How to use Google Vision API with Python

Optical Character Recognition (OCR) has many uses in the world today. Especially as we continue transitioning our communications from paper to digital forms. One common request for this technology is to solve captchas. Appropriate use for this is to automate the management of an account someone has online. For example, a seller wants to automate the response to new customer orders. These appear in their vendor account for an online marketplace. If a captcha is active for the login page that becomes a hurdle. We will walk through how to use the Google Vision API with Python to overcome it.

For sample captcha images we will use the ones listed on the examples page at Captcha.com. The Google Vision API has several different endpoints. We will avoid using facial recognition endpoints with public images. This is due to recent controversies around that technology. Instead, we will focus on captcha images. The purpose of a captcha is to prevent scripts from interacting with a website. But since the term was coined in 2003 OCR technology has caught up.

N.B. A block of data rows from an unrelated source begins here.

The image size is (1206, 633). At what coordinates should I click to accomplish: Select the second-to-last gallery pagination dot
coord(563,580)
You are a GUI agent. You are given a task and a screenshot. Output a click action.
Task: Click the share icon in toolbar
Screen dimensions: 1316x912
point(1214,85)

When site owners do not provide APIs, developers are often asked for help. The developers create scripts to interact with account data. This usually involves a login process. Captchas are sometimes used on login pages. This explains the need to solve them without manual intervention. Even Amazon used captchas on their Vendor Express login page. They did this before that service was retired. Amazon has many APIs. But order management within the Vendor Express platform was not covered.

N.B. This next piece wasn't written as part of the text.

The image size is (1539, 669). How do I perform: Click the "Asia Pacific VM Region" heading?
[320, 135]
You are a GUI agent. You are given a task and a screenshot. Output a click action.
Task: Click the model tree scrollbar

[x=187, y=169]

The following list is a summary of the process we will follow:

A Five-Step Process

Make sure you have python installed on your server
Get an API Key
Subscribe to the Google Vision API
Use the Google Vision API with Python
Validate the results

Step 1. Make sure you have python installed

For this article, we will be using a computer running Windows to run the Python code. I installed Python version 3 from the Python installation instructions for Windows.

But to be sure, we will run this sample code in a command window:

#!/usr/bin/env python
import sys
sys.stdout.write("hello from Python %sn" % (sys.version,))

When I save the code as hello.py and run this on my machine I see this:

>python hello.py
hello from Python 3.6.0 (v3.6.0:41df79263a11, Dec 23 2016, 07:18:10) [MSC v.1900 32 bit (Intel)]

Python version 3.x is required to use the http.client library in the sample Python code for the Google Vision API.

Step 2. Get an API Key

Once we know Python is available, we need to get an API Key. The Google Vision API we will be using is hosted on the RapidAPI platform. Getting a key is a simple and free process. Go to the RapidAPI home page and use an email address or social media account to connect.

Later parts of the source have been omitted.